| What to work on |
Exclude the pictures, then repeat exactly each line from the one containing "The height and" to the final line of the records that follow.

| Given records |
§ §

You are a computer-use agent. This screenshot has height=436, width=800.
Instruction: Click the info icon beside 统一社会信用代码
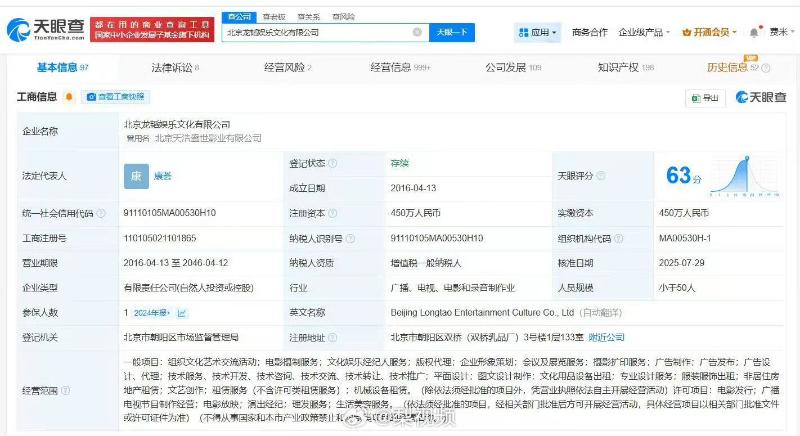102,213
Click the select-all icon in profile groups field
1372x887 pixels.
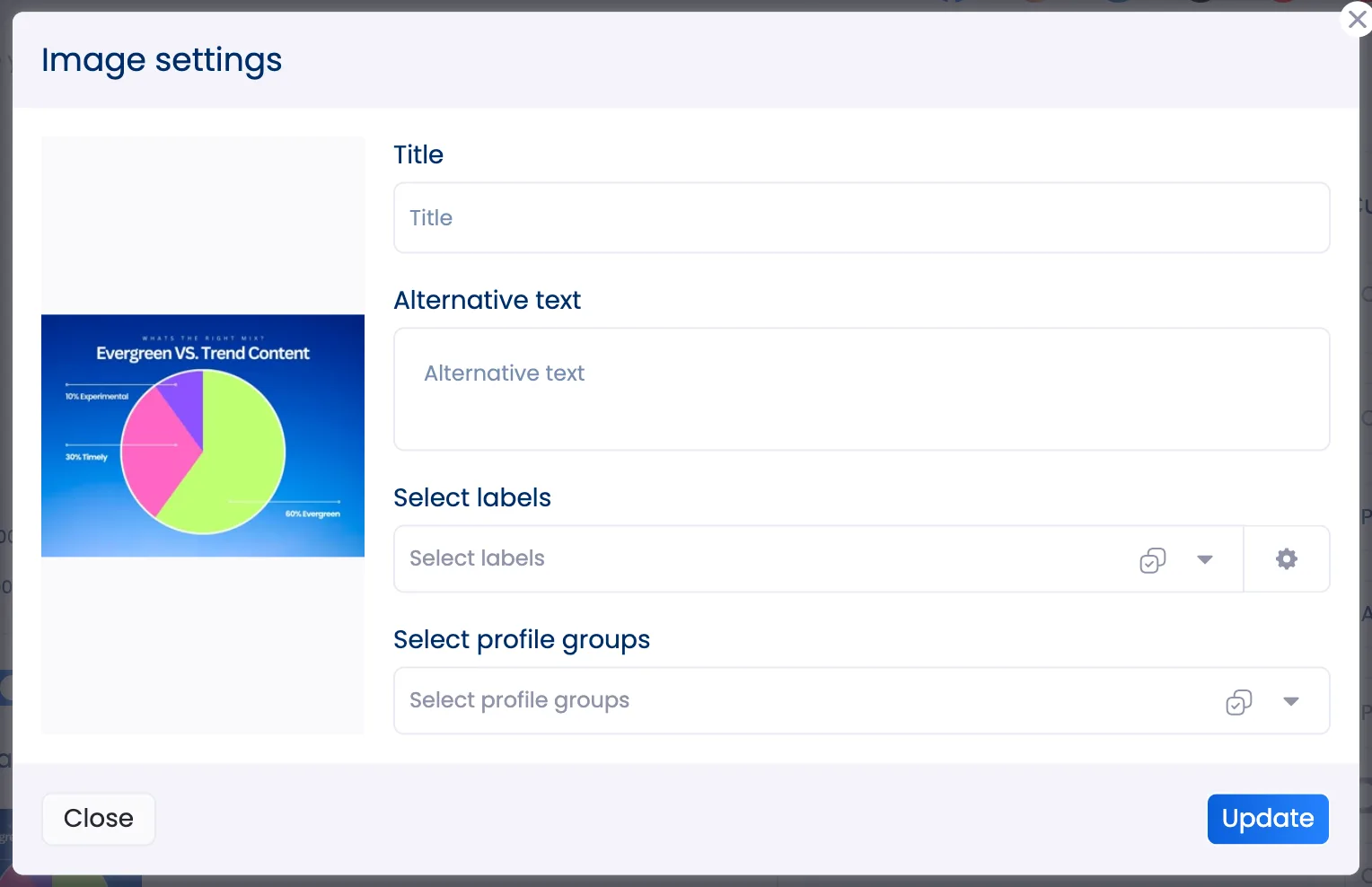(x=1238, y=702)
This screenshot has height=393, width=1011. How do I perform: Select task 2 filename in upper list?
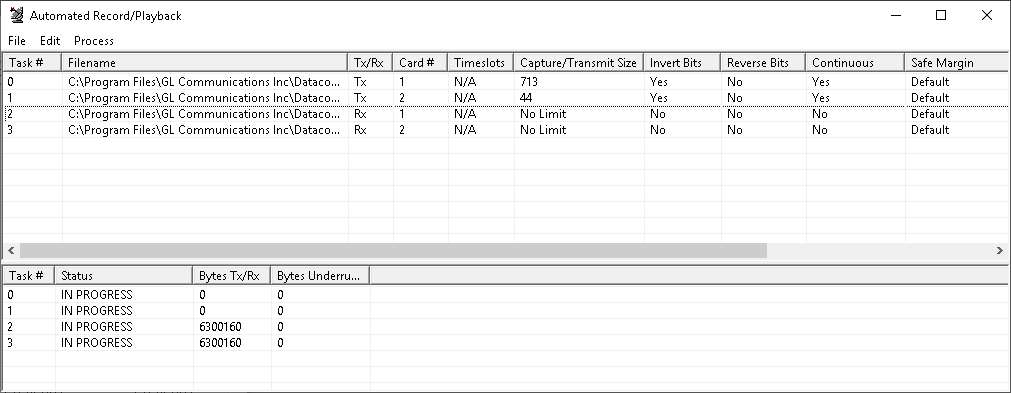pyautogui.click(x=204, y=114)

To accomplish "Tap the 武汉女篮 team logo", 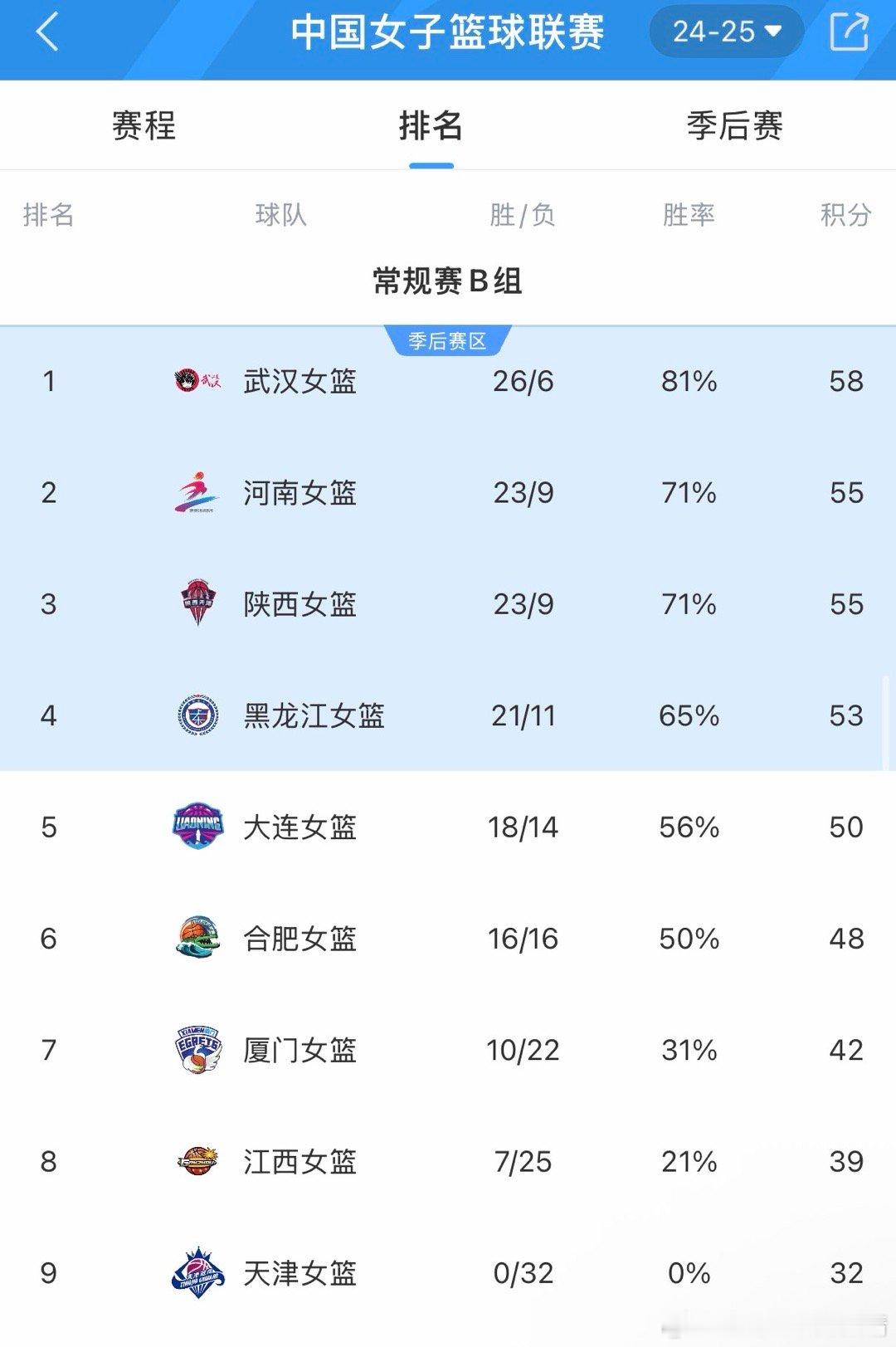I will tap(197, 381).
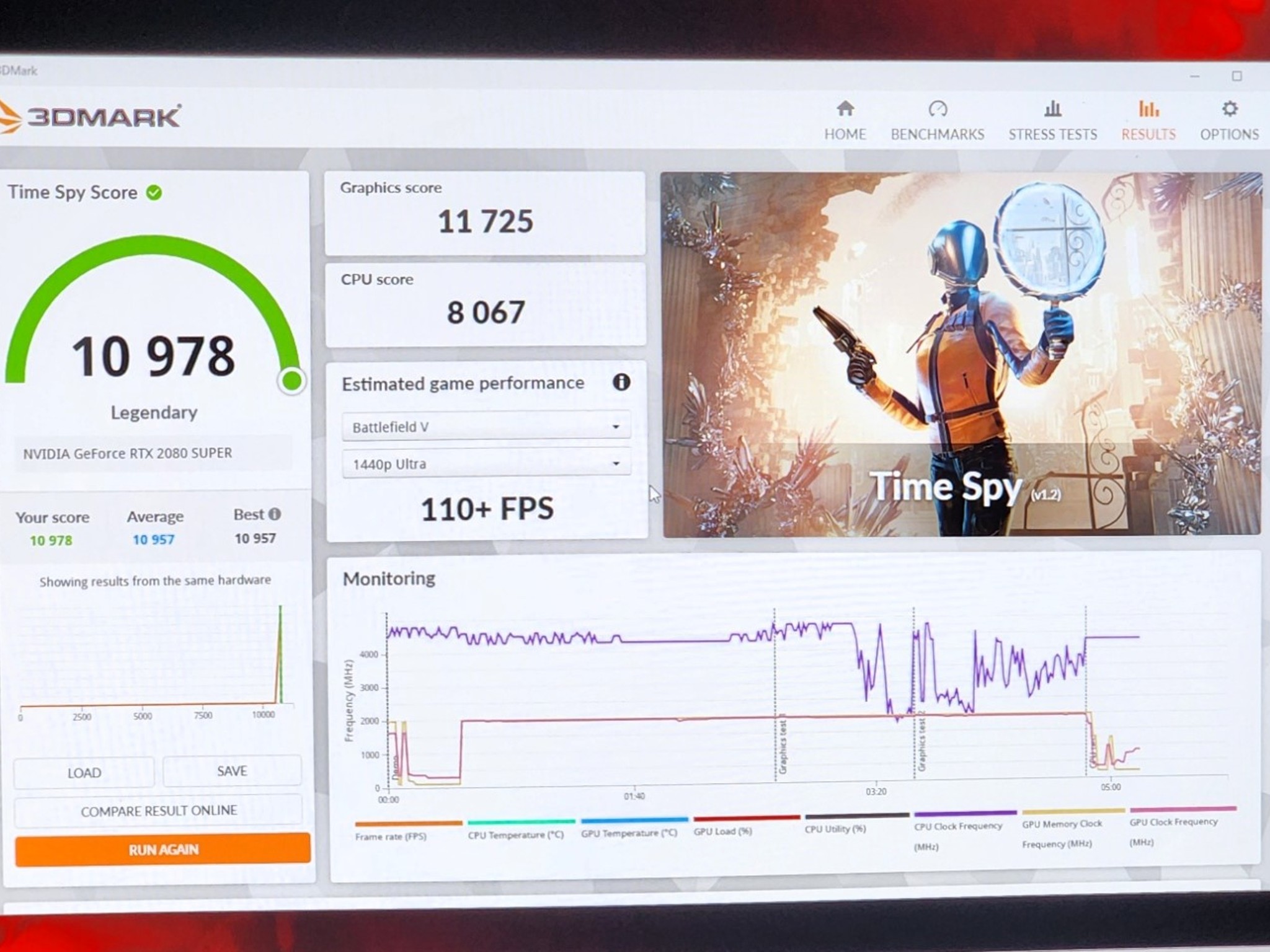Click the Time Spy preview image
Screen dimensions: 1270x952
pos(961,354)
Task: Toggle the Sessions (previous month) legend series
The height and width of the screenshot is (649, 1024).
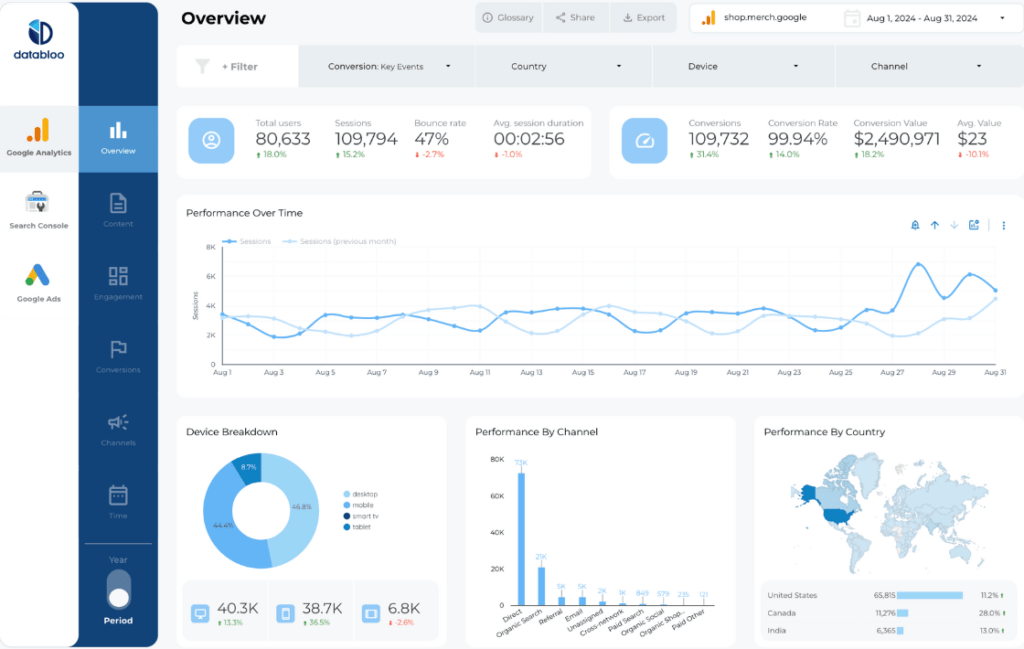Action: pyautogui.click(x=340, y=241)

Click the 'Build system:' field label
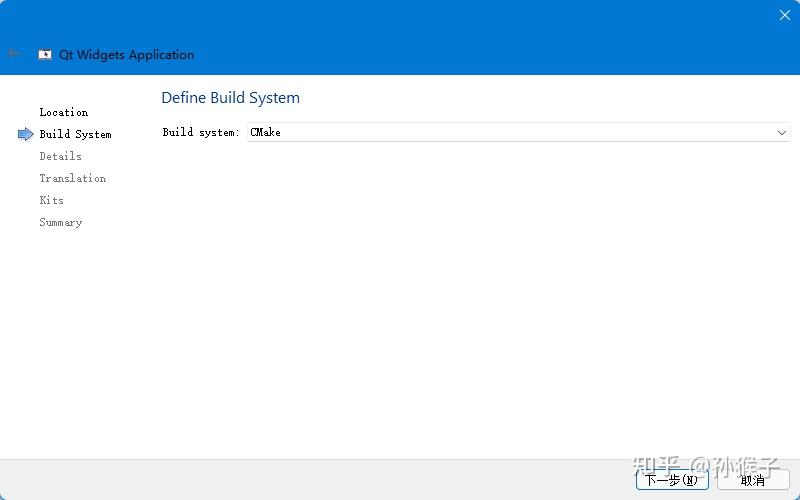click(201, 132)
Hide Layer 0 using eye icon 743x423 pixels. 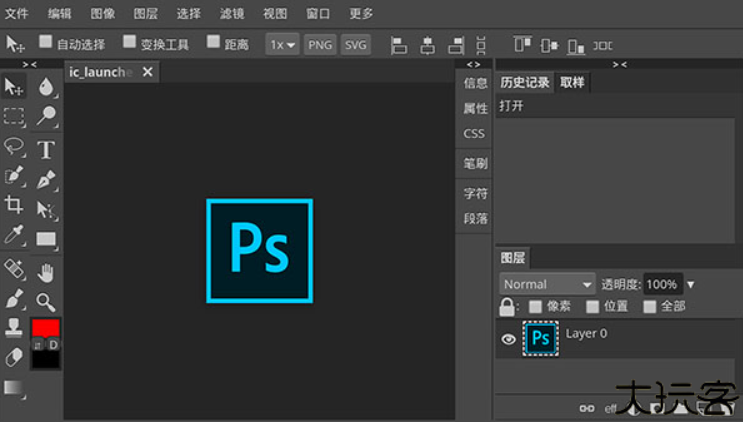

§ §

| Completed exercise |
The height and width of the screenshot is (649, 1024).
Action: pyautogui.click(x=340, y=241)

Click the 'Build system:' field label
click(201, 132)
Hide Layer 0 using eye icon 743x423 pixels. 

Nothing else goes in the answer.